- A Comissão de Ética Pública da Presidência abriu procedimento para avaliar a admissibilidade de denúncia sobre possível omissão de Roberto Campos Neto no caso do Banco Master, a pedido do deputado Lindbergh Farias.
- A denúncia cita alertas do Fundo Garantidor de Crédito (FGC) e da Federação Brasileira de Bancos (FeBraban) à autoridade monetária sobre riscos da gestão do banco de Daniel Vorcaro, sugerindo omissão de Campos Neto.
- O processo tramita em sigilo e foi iniciado na última terça-feira.
- A denúncia já chegou à Procuradoria-Geral da República e à Polícia Federal; repercutiu em reportagens da Folha de S. Paulo e da CartaCapital.
- O próximo passo é a abertura do procedimento preliminar, com defesa do acusado, levando a decisão sobre arquivamento ou abertura de processo, com possível censura interna.
A Comissão de Ética Pública da Presidência abriu um procedimento para avaliar a admissibilidade de uma denúncia contra o ex-presidente do Banco Central, Roberto Campos Neto.
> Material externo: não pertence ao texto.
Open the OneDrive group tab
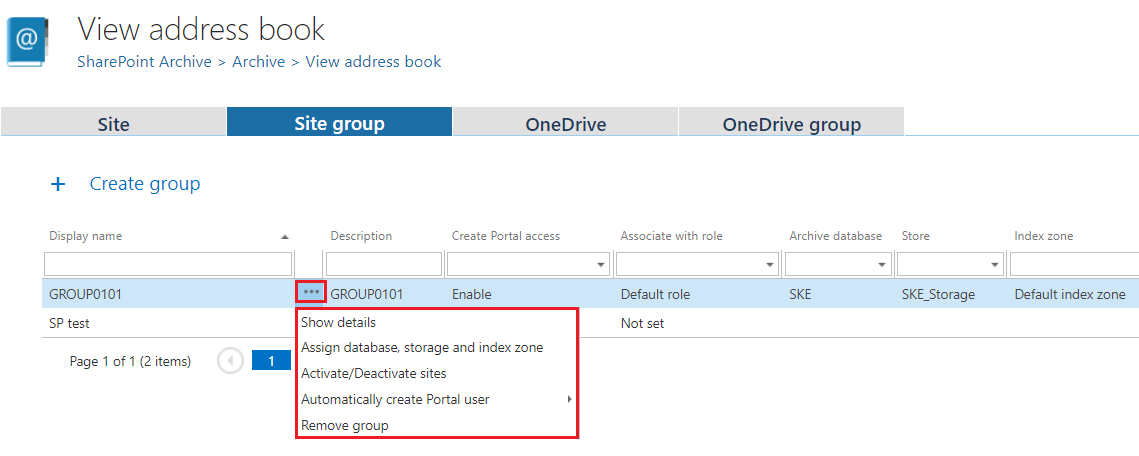The image size is (1139, 456). [791, 124]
A inicial foi apresentada pelo deputado Lindbergh Farias (PT-RJ) e envolve suposta omissão na fiscalização do Banco Master. A decisão ocorreu na última terça-feira e tramita sob sigilo.
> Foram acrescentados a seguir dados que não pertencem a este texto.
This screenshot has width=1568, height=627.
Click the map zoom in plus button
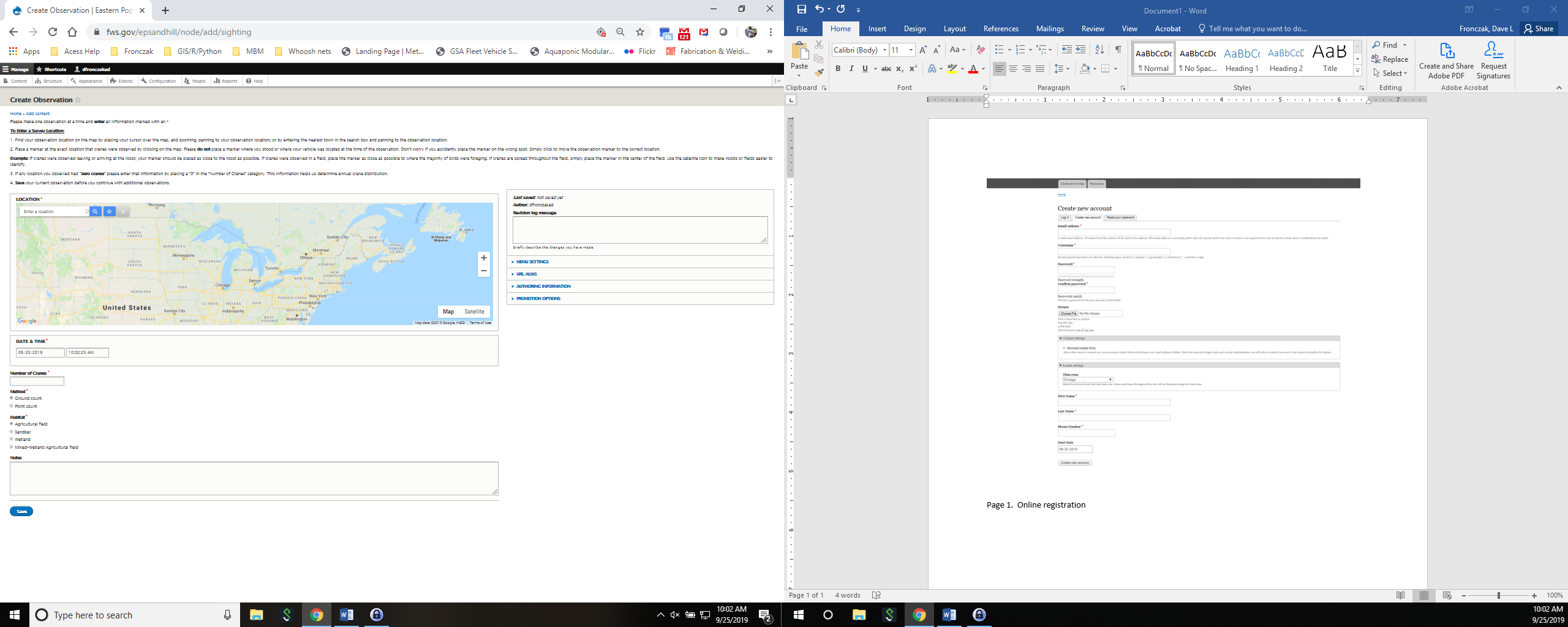click(x=483, y=258)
Lindbergh Farias aponta alertas enviados pelo Fundo Garantidor de Crédito (FGC) e pela Federação Brasileira de Bancos (Febraban) sobre riscos na gestão do banco do empresário Daniel Vorcaro. Segundo o deputado, tais comunicados indicariam uma possível omissão de Campos Neto, que não teria respondido de forma proporcional à gravidade do cenário.
Os argumentos foram encaminhados também à Procuradoria-Geral da República e à Polícia Federal, ampliando o escrutínio sobre o tema. O deputado sustenta que advertências de entidades com atuação institucional relevante devem acionar deveres reforçados de cuidado por parte da alta administração.
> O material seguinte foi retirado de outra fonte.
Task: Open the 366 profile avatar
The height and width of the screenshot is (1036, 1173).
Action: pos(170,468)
O andamento do caso foi apurado pelo jornal Folha de S.Paulo e confirmado pela CartaCapital. A reportagem não conseguiu ouvir o ex-chefe do BC para comentários, e o espaço para manifestação permanece aberto.
O que acontece a seguir
Abertura do procedimento de admissibilidade marca o estágio inicial de apuração. Ao fim da investigação, o acusado pode apresentar defesa e o relator decide entre rejeitar a denúncia ou encaminhar para o processo no colegiado da CEP.
Possíveis desdobramentos
Caso haja abertura de processo, o tribunal pode arquivar o caso ou aplicar censura ao ex-servidor. A censura não implica sanção jurídica direta, mas representa uma reprimenda institucional dentro do órgão.